Your instructions - With the pictures removed, the data below must be transcribed in full and exactly.

Data records
===

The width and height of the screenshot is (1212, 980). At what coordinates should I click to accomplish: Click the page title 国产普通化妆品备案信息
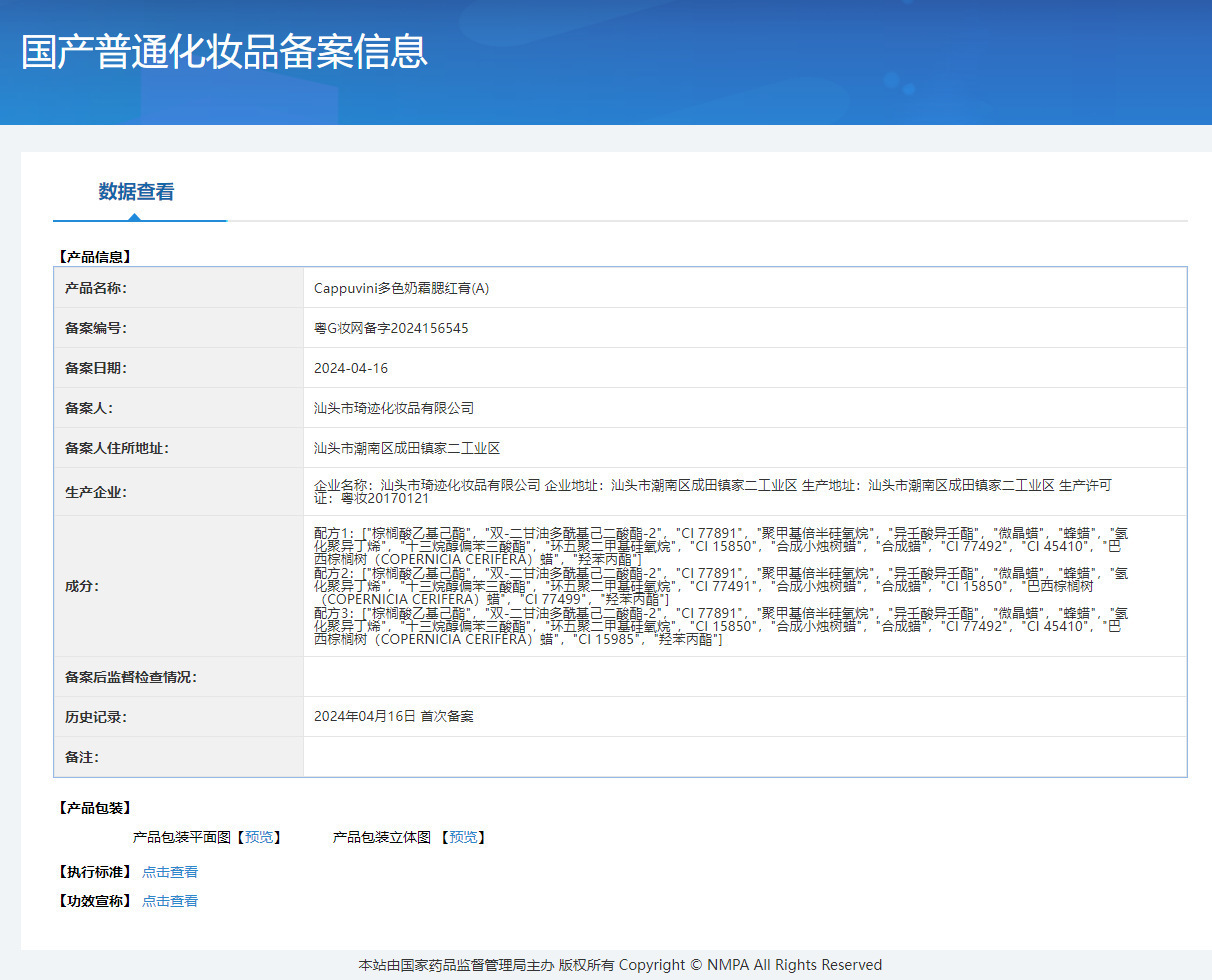225,52
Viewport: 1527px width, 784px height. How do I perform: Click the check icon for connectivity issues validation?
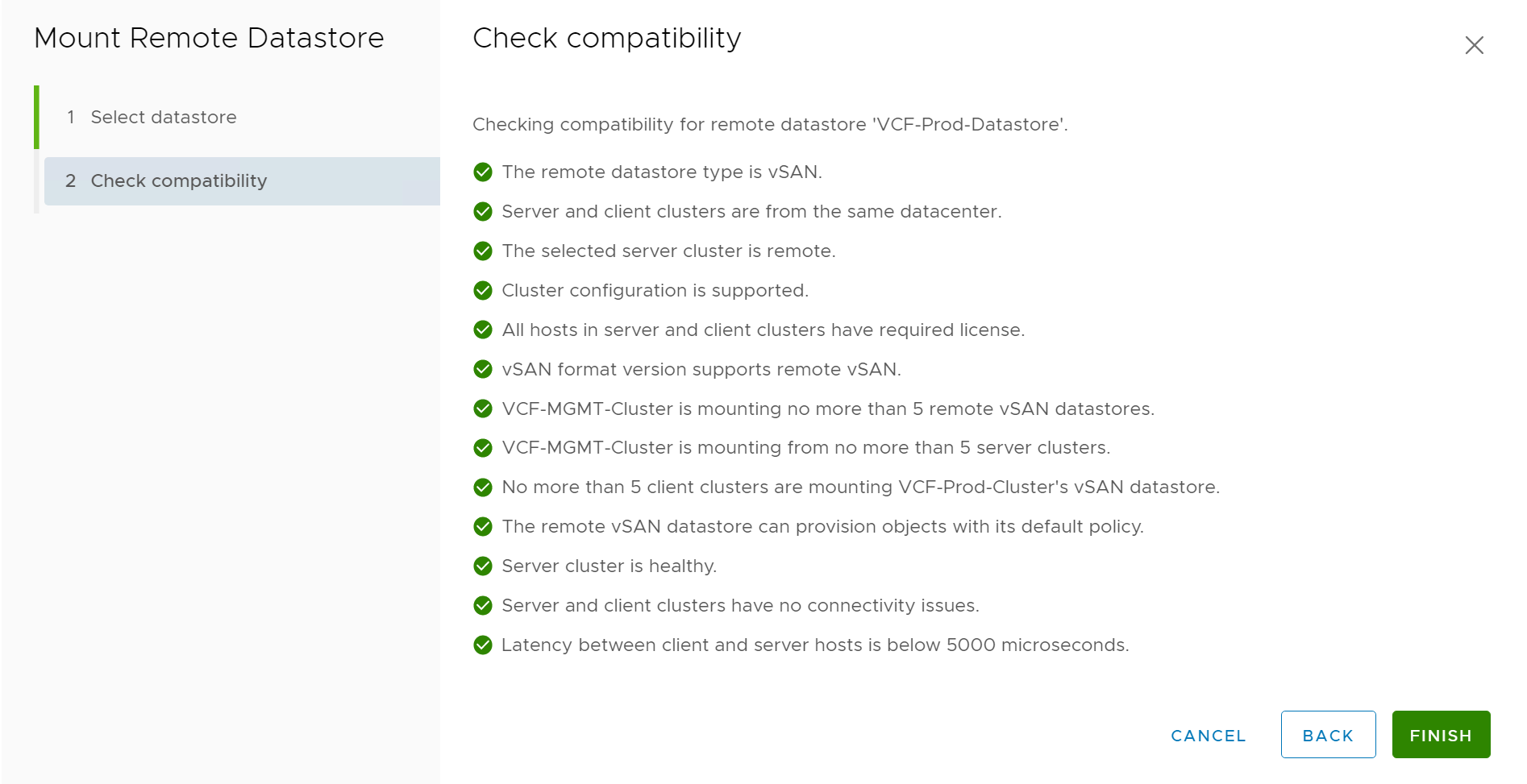[x=483, y=605]
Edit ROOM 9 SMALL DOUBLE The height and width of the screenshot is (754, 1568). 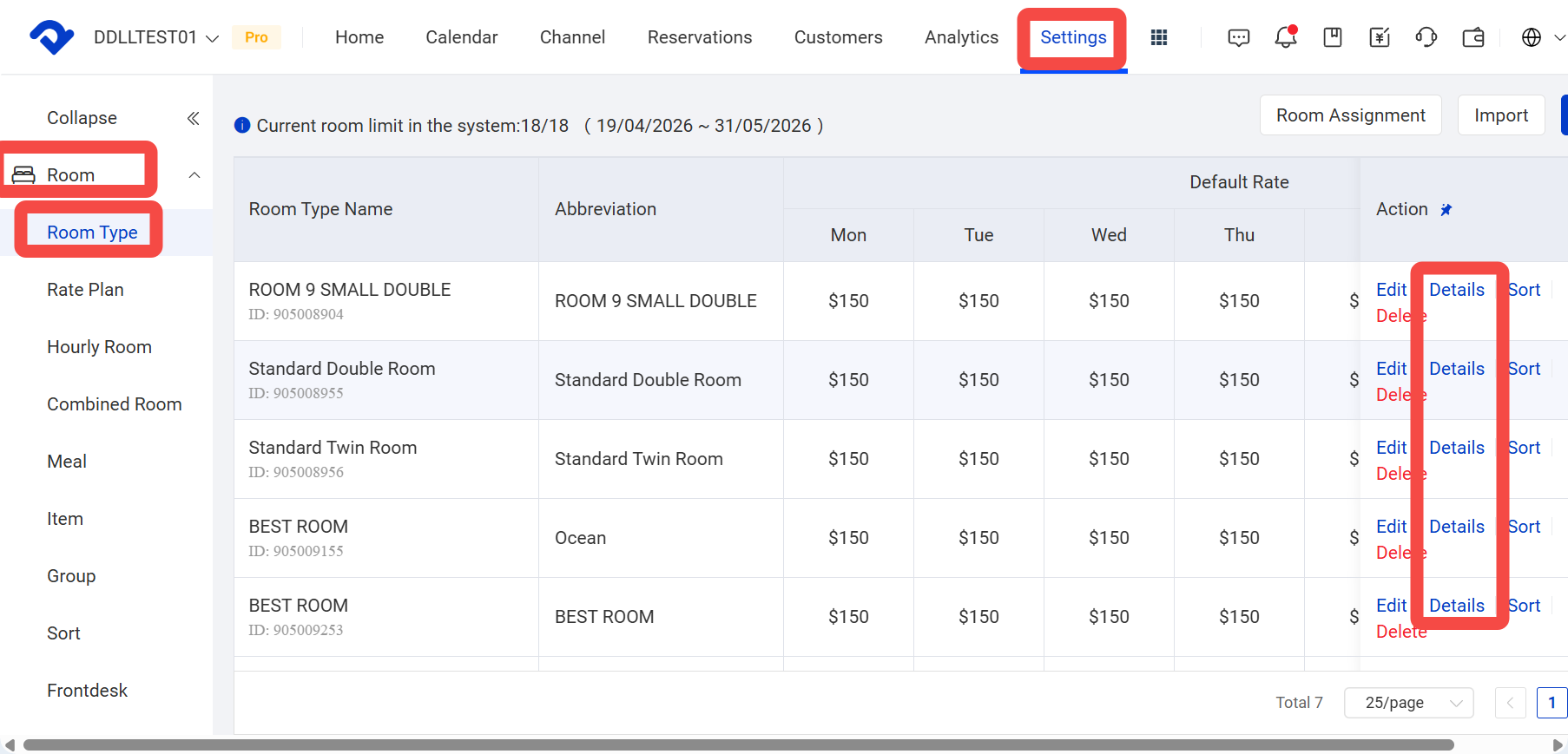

===

Written solution -
The width and height of the screenshot is (1212, 980). At what coordinates should I click to accomplish: Click the page title 国产普通化妆品备案信息
225,52
Viewport: 1527px width, 784px height. How do I perform: Click the check icon for connectivity issues validation?
[x=483, y=605]
Edit ROOM 9 SMALL DOUBLE The height and width of the screenshot is (754, 1568). 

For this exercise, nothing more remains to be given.